Однако голод не спеша возвращался в течение дня. Утром мужчины работали с Арни Капоу, относя задники на улицу девушкам, чтобы те их отмыли, а затем вновь принося на сцену, где задники покрывали грунтовкой и поднимали наверх. Пока шла работа на повторном круге, безумец снова поднялся с Перри на колосники. Глядя вниз через переплетение канатов, сумасшедший наблюдал, как Мэри-Энн Маккендрик движется вокруг сцены, проверяя вместе с Арни список предметов обстановки. Сисси Уолкер дважды приносила им кофе. Она оказалась единственной девушкой, одетой в блузку и юбку, все остальные были в голубых джинсах. Глядя на сцену с колосников, безумец увидел Мэри-Энн Маккендрик, и голод проснулся в нем снова, разгораясь все сильнее.
Голод еще больше усилился после ленча. Ральф Шен начал тогда первую репетицию. Ему были не нужны Линда и Карен, поэтому они вернулись, чтобы опять работать с Арни, зато Шен потребовал присутствия всех мужчин.
Ральф раздал им всем экземпляры пьесы, сценической версии, опубликованной Сэмюэлем Френчем. После этого, пока все просто сидели вокруг, Шен сосредоточился на начальной сцене между Луин Кемпбелл и Ричардом Лейном.
Луин Кемпбелл играла веселую вдову, изысканную нимфоманку, славящуюся своими остроумными высказываниями. Даже на этой первой репетиции, читая по тетради, Луин раскрывала характер этой героини. Она надела белую блузку и черные брюки и выглядела очень внушительно, особенно в талии. Ее жесткое и несколько суровое лицо соответствовало роли, добавляя грубоватости характеру вдовы.

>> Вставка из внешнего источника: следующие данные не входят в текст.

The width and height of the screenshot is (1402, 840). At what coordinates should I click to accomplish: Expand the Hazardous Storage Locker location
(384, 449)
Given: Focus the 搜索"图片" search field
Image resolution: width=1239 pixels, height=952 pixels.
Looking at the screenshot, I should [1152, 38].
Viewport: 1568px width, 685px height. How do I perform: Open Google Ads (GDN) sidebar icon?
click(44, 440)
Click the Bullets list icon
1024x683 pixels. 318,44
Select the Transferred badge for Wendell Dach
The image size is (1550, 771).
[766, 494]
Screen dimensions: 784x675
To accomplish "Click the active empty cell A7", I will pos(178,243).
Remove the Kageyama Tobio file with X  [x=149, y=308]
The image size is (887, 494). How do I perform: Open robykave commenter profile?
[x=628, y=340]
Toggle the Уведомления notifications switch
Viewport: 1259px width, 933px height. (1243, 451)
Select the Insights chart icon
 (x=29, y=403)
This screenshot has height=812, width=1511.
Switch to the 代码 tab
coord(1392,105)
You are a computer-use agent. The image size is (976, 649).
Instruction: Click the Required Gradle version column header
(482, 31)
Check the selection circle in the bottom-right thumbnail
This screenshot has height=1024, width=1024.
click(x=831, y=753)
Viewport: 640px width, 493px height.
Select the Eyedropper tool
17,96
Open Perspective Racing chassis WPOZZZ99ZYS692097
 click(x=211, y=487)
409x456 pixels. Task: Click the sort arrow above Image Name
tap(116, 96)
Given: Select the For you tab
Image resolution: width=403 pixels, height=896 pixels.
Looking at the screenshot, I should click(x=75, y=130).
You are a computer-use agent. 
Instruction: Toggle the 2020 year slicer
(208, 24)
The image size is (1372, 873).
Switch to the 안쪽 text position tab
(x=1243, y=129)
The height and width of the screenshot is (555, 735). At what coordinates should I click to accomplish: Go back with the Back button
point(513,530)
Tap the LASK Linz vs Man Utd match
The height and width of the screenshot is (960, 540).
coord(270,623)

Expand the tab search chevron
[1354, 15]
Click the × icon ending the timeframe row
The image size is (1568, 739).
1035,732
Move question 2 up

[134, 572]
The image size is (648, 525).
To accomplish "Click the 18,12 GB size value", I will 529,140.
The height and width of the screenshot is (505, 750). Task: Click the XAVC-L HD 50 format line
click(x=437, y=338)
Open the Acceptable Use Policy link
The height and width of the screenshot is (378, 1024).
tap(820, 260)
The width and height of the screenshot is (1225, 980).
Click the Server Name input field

Сумасшедший наблюдал. Он смотрел на Луин, и образы снова начали кружиться в его мозгу. Теперь к ним добавился еще и образ Луин Кемпбелл, и безумец стал придумывать способы остаться с ней наедине. Его мозг рисовал целые цепочки страстных сцен с Луин, причем во всех случаях актриса оказывалась даже более похотливой, чем он сам.
Позднее сумасшедшему пришлось ответить на зов природы, оторвавший его от грез. На первом этаже отсутствовала ванная, поэтому безумец отправился наверх, на обратном пути он встретил Сисси Уолкер.
– Привет, – улыбнулась девушка. – Как дела с Ральфом? Сумасшедший уставился на нее, секунду или две он чувствовал себя совершенно неспособным произнести хотя бы один звук в ответ. Но ему необходимо было что-то сказать, прежде чем молчание стало бы неестественным.
– Все в порядке, – наконец пробормотал он и скорчил гримаску, недовольный банальностью фразы.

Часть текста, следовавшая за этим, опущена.